What else were we going to do? A deep recession in the aftermath of the Vietnam War had rendered jobs beyond minimum wage ($2.75 an hour) a rarity. In 1975, New York City itself — yes, the city! — had barely avoided bankruptcy, rescued at the last minute by its teachers’ union, which cashed in a pension fund.
At twenty-seven, I knew two people who had respectable jobs: one was a piano tuner, and the other delivered mail. I took the USPS civil service exam myself, hoping to walk the streets cheerfully with a bag slung over my shoulder. I scored 70 — F was 69. I’d graduated from Hunter College, Summa Cum Laude, but my memory for random lists of names was hardly impressive. I clung for a while to the part-time job that had gotten me through Hunter, teaching children’s after-school art classes, but soon enough it dried up. My husband, at twenty-nine, was already living on the dregs of what had been a brilliant early career in show-biz. Friends, also “creatively unemployed,” were sharing our big old rented house on a hill overlooking New York Harbor in Staten Island.

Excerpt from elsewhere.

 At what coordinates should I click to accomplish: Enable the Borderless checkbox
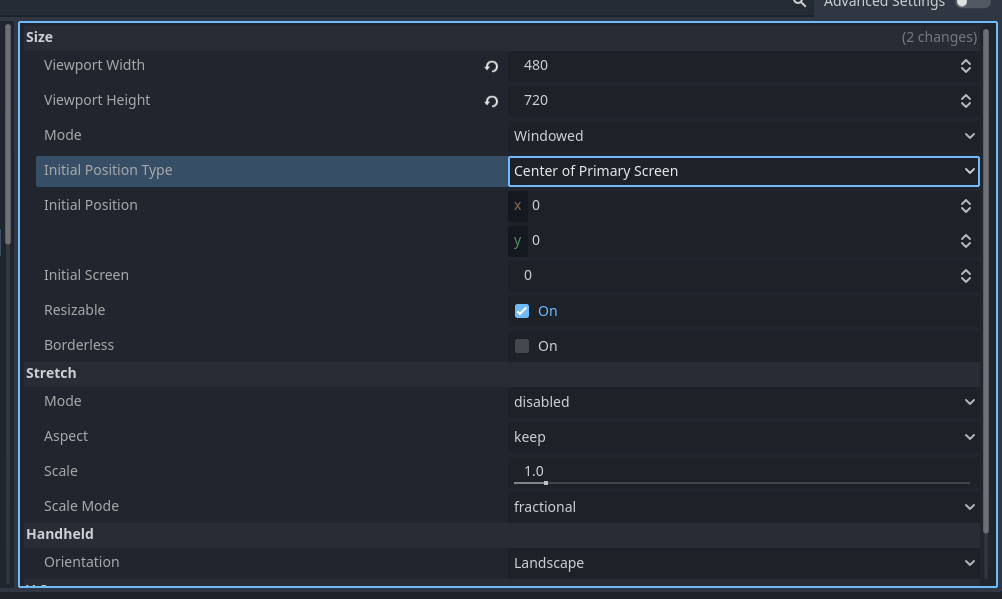pyautogui.click(x=522, y=346)
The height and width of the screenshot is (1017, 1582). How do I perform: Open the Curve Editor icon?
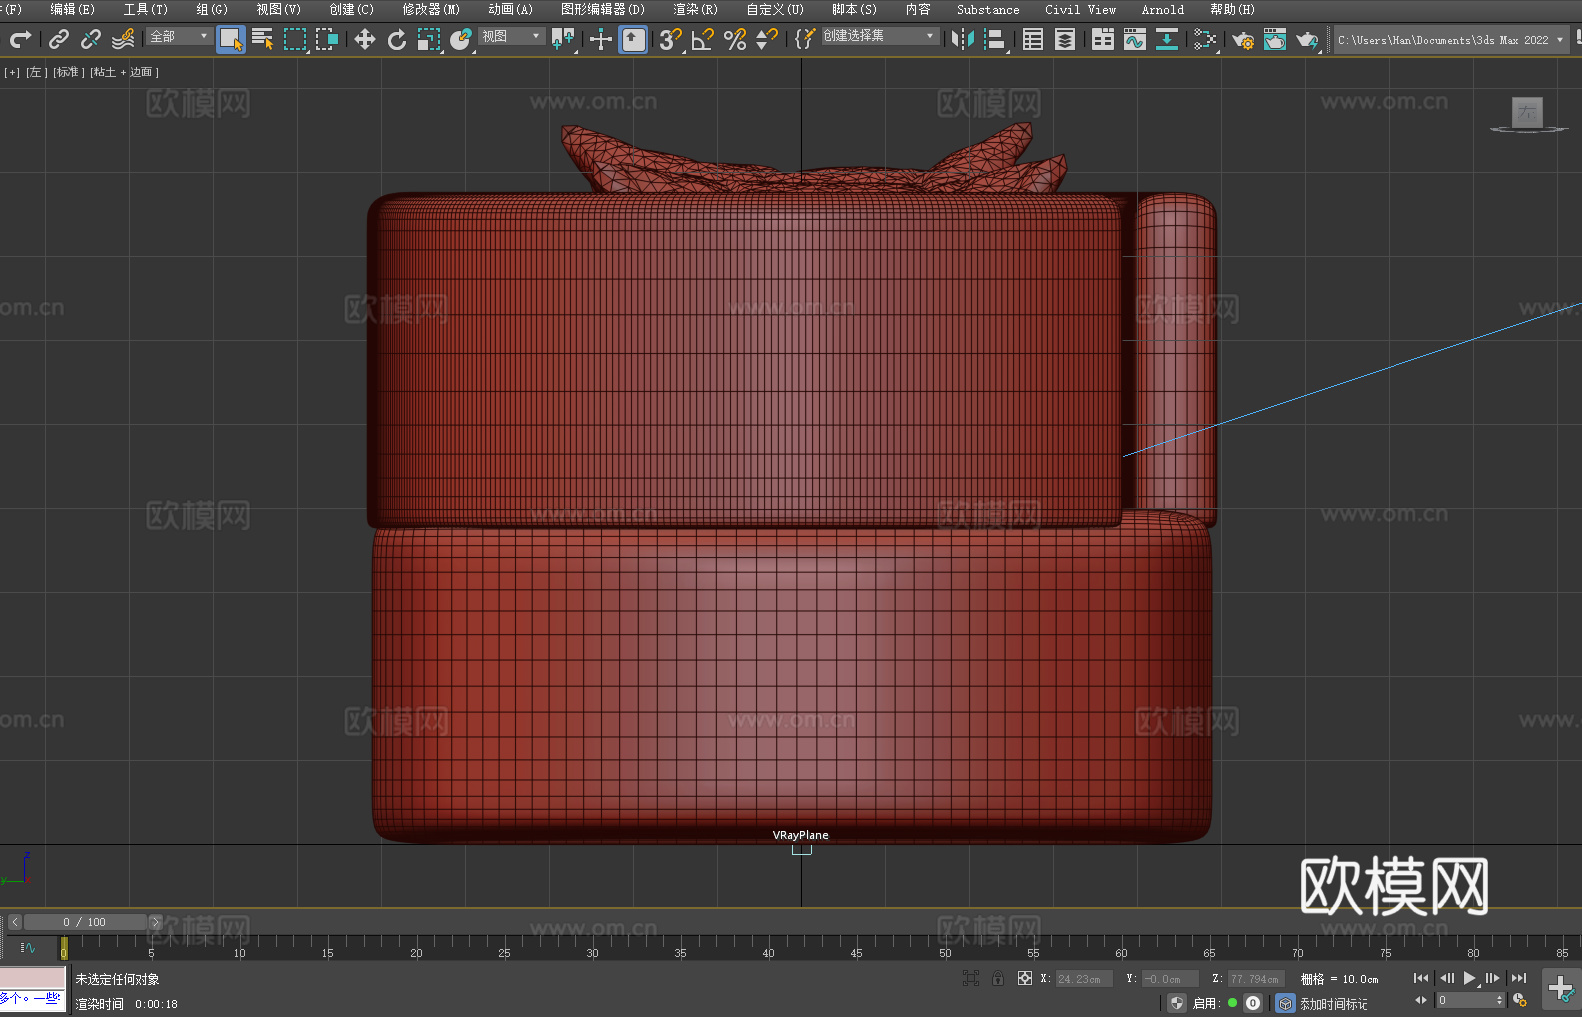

Down the street a magnificent movie palace had just gone dark for the first time in its long career. What to do but rent it?

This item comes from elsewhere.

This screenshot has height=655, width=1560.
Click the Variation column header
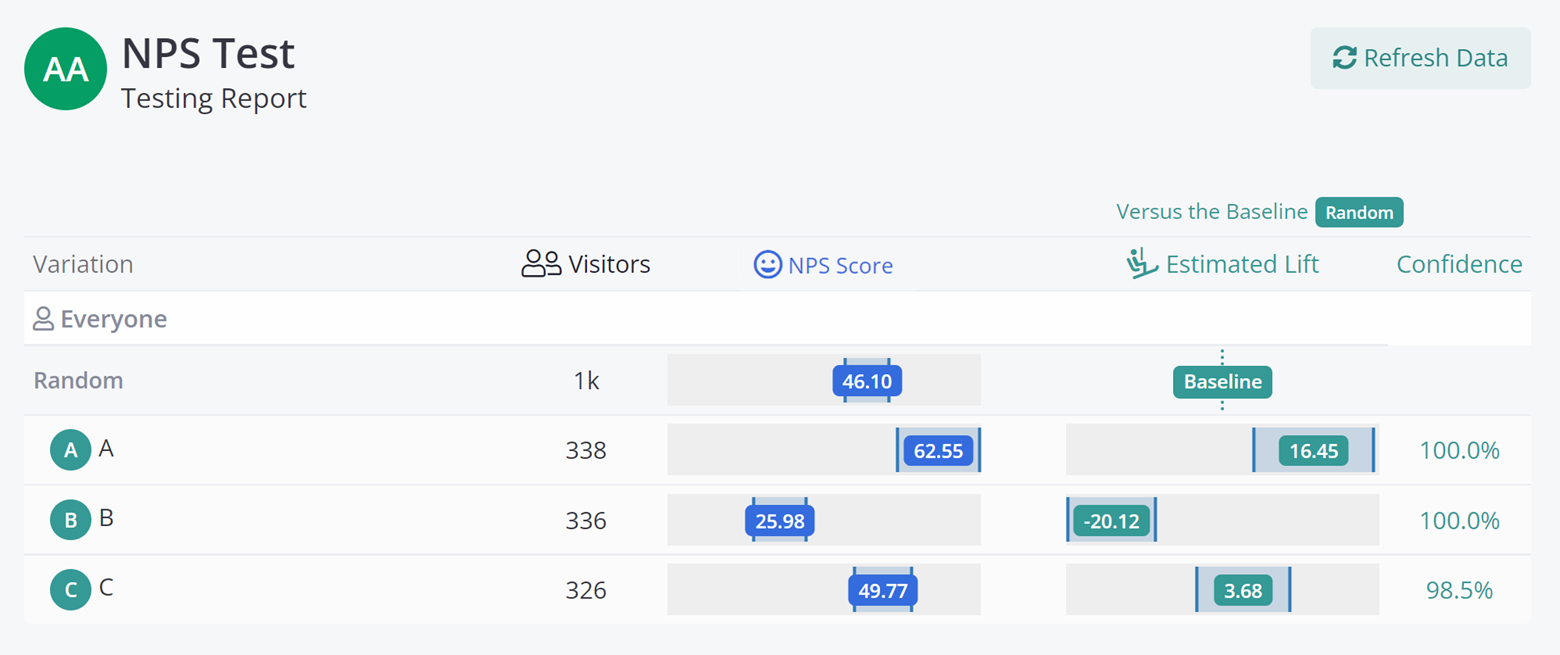coord(83,264)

If only, before renting the theater, I’d known a few things about movie distributors (Warner, UA and their brethren) who took whatever percentage they wanted of our box office sales and could change the terms of a contract retroactively (“The Exorcist, Triple X” ). If only I’d had a clue what “overhead” is; you can’t expect to make money if your operating expenses are too high — marquee bulbs and carbons for the projectors and carting services and rent, to name a few lead weights. And just because you know something about a business (my husband had a showbiz resume) doesn’t mean that prior experience translates into profit.
Failcon and Medium feature various people who failed for various reasons: a lawyer who went to prison for his failures, a chef who washed out as a marketing consultant to other chefs and restaurant owners. So far nobody has come forward and confessed going bankrupt after trying to run a movie palace, but I’m waiting!
The aforementioned lawyer says he cried the day he entered prison. I cried the afternoon we were forced out of the theater. I didn’t eat popcorn for a long time: it was for me the taste of failure, a bitter taste, not bitter anymore.